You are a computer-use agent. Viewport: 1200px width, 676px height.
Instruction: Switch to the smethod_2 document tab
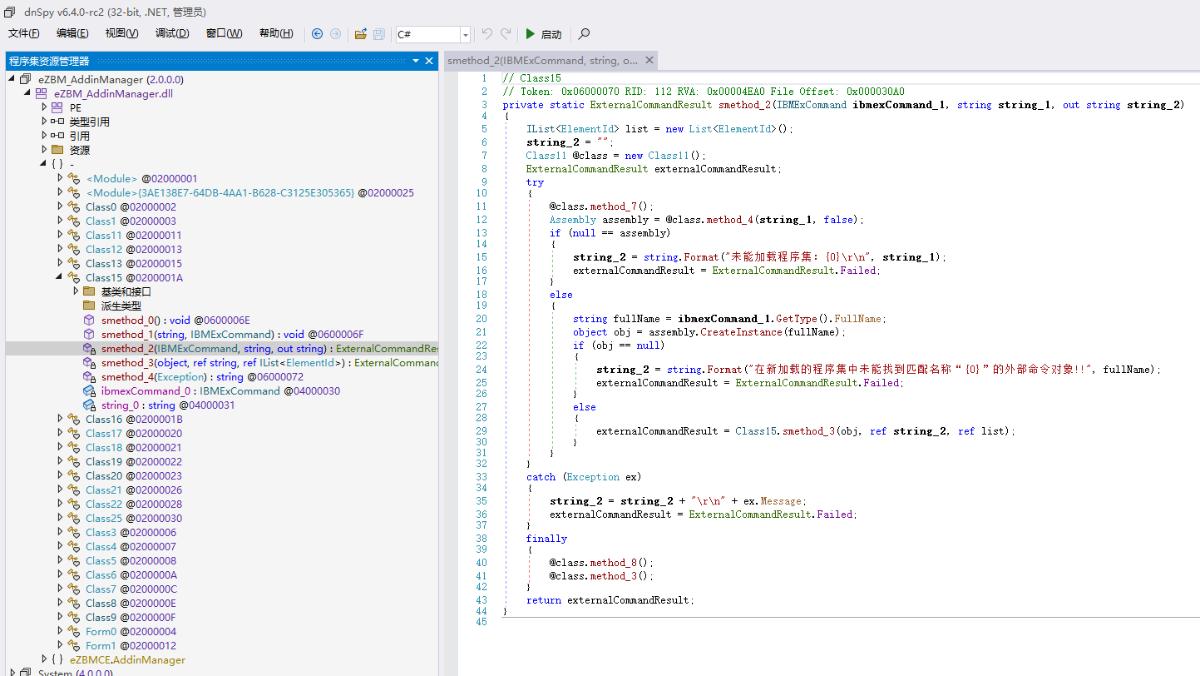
• • • • • • •
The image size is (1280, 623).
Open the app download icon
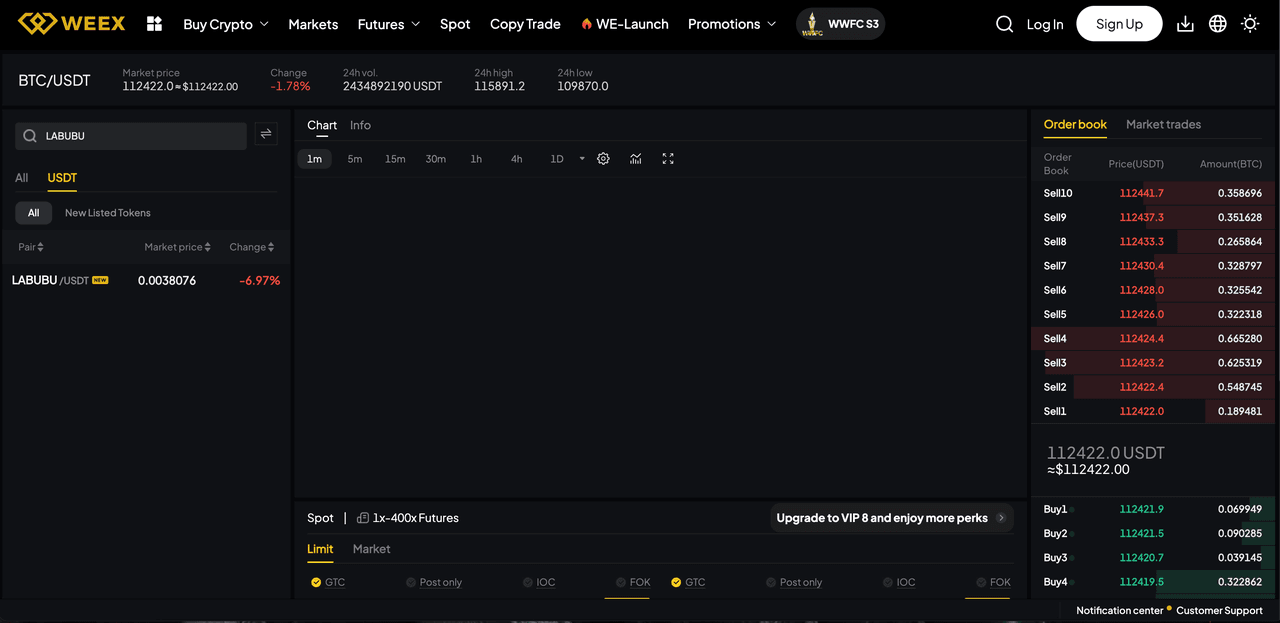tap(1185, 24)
• • • • • • •
## [ASSIGNMENT]
Copy verbatim, from the listing above, each line from the one containing "You are a computer-use" down to the one containing "Instruction: Switch to", inclusive.

## [RESPONSE TO THE EXERCISE]
You are a computer-use agent. Viewport: 1200px width, 676px height.
Instruction: Switch to the smethod_2 document tab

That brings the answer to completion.